The challenge of infrastructure also came from within. For the majority of its existence, ELRIG was a volunteer-led not-for-profit organisation, but to meet the growing demands of the industry, ELRIG had to change. This resulted in Sanj’s appointment as CEO and the addition of a team of employed staff.


The result?


A leading European not-for-profit organisation that brings together a community of over 22,000 life science professionals from academia and biopharma.



What makes ELRIG’s events unique?


In Sanj’s words, “I’m really proud that we have stuck to our ethos

to have our meetings free to attend. Full stop.”


This cannot be understated because ELRIG hosts events like Drug Discovery and Cell and Gene Therapy, which host upwards of 5000 delegates each year, and does not charge a penny for attendees. It is something to be proud of.


Why does ELRIG maintain this position of free-to-attend events?


Sanj told us that it is about providing value to the drug discovery community. Enough value that delegates continue to flock to ELRIG’s events, listen to talks from experts in life sciences, host speakers who can add their involvement to their CVs and offer sponsors the chance to grow their businesses from paying to showcase their services at ELRIG events to potential clients and customers.
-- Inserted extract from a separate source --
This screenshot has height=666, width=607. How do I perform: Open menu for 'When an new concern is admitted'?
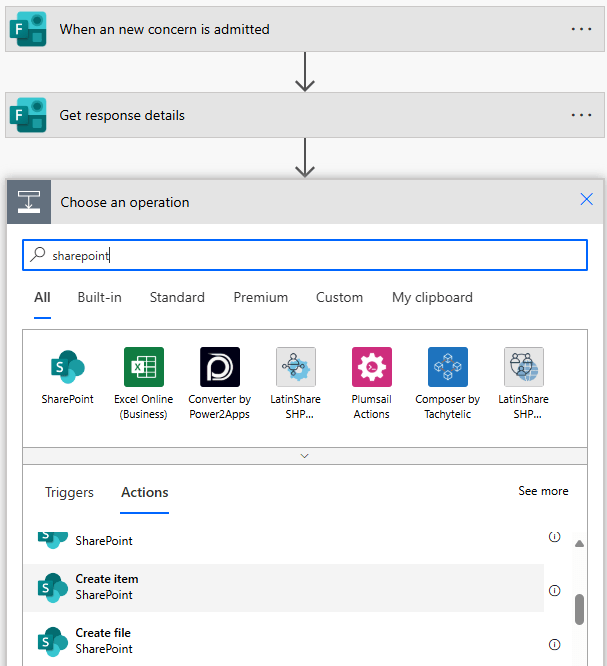tap(581, 29)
In Sanj’s words, “I’m proud that despite having one of the most challenging visions to run conferences free of charge, we’ve stuck to that. And we’ve managed to it because we create value for everyone who is involved with us.”
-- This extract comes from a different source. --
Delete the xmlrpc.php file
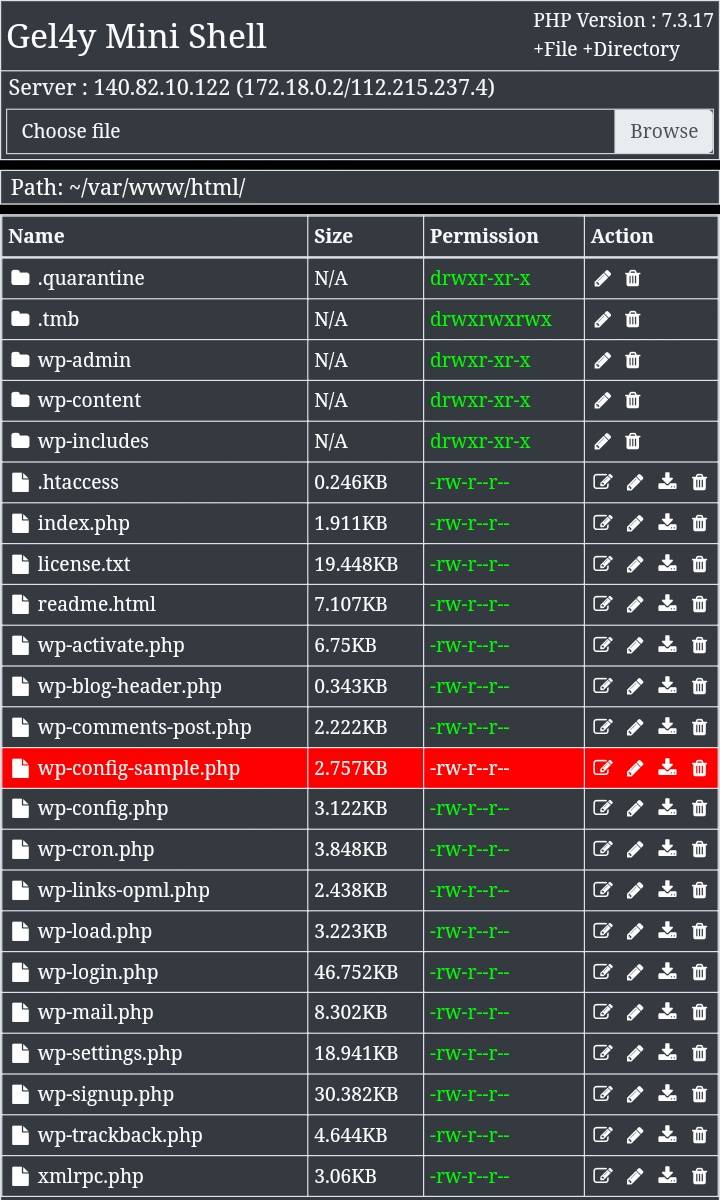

How does ELRIG support Early Career Professionals?

If you ever attended an ELRIG event, then you know it is a thriving, inspiring, and buzzing environment, where everyone is invited to the conversation, from academia to industry, from PhD students to CEOs, from volunteers to professionals.


Everyone is involved. And that can be tricky.
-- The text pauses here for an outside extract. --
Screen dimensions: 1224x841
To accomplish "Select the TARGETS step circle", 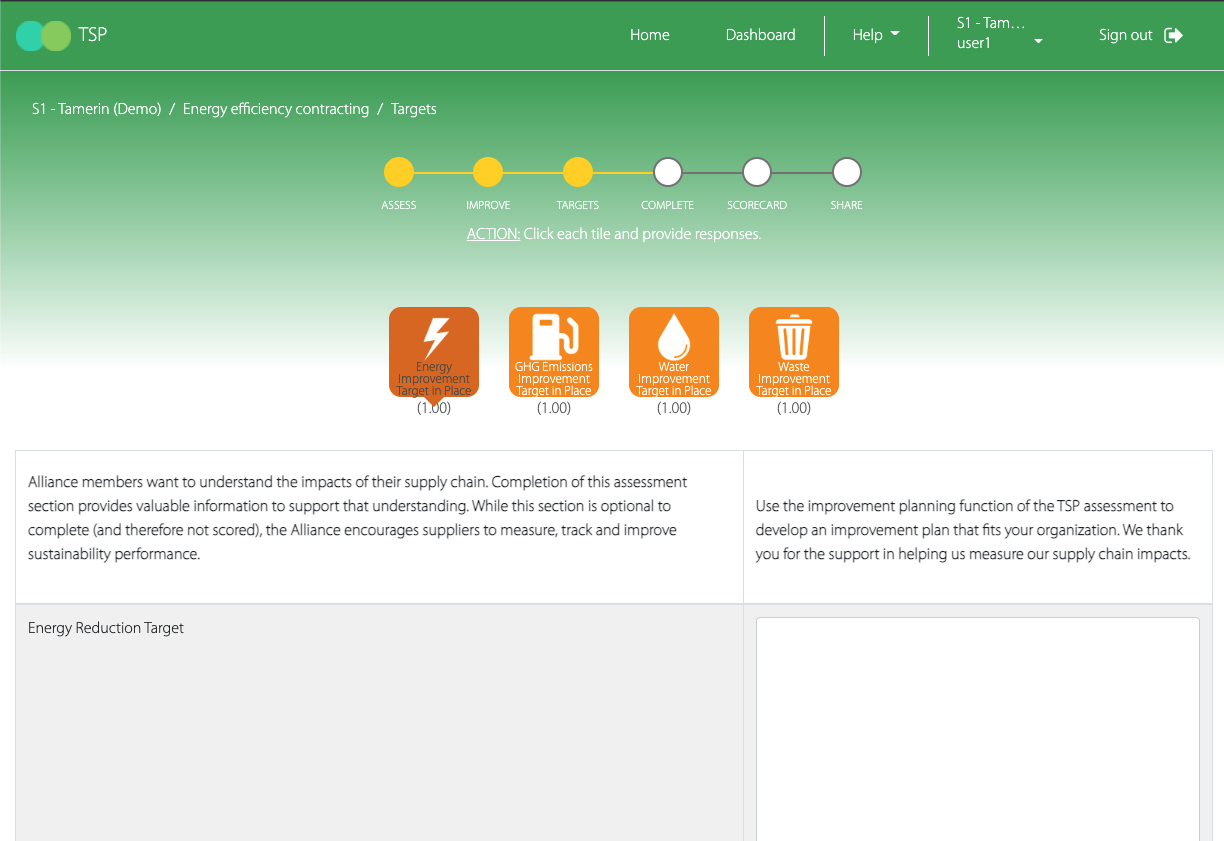I will pos(578,173).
To overcome the challenge of involving Early Career Professionals (ECPs), ELRIG has a volunteer work group dedicated to ECPs to shape their experience. This means thinking about things such as:


  • Speaker lineups representing the audience

  • Free transport shuttles to remote campus locations

  • Travel bursaries to create accessibility equity


Together, the ELRIG team wants everyone to feel welcome and to gain value.



ELRIG’s mission for drug discovery and pharmaceutical innovation


“Our mission now is to provide the best quality science that we can, on an open-access basis, to the drug discovery community.”


And when we asked what ELRIG’s mission will be in five to ten years, the answer was the same.


However, Sanj highlighted that although the mission will remain unchanged, the science and the community will continue to evolve. And although what ELRIG does in five years will evolve, the vision will not.


A real-world example of this in practice comes at this year’s Cell and Gene Therapy event in March 2026. ELRIG will host a parent’s perspective on their journey after their son was diagnosed with spinal cord muscular atrophy (or SMA), a devastating condition caused by a single faulty gene. If the child had been born six years ago, his only option would have been palliative care. However, through the innovation of cell and gene therapies, scientists have developed a gene therapy designed to replace the missing gene. This case study not only showcases how fast science is moving but also how cell and gene therapies are rewriting medicine.

This also speaks to the enduring legacy of ELRIG as an organisation that evolves organically to match the pace of drug discovery evolution, but with the same north star it began with.



Final thoughts on ELRIG

We ended the interview with one question: “What question do you wish people asked you about ELRIG?”


And the answer Sanj gave was simple: “I wish people asked what they can do to help”.


Sanj told us that just because ELRIG is thriving now, doesn’t mean there isn’t room to grow. The drug discovery industry is multifaceted, and ELRIG wants to hear about it because everybody can bring something different to the table. Whether it’s space medicine or specialising in drug discovery in South Korea.


Any opportunity to bring a new idea is welcomed.


If that answer doesn’t encompass the value of ELRIG that has lasted 25 years, we don’t know what does.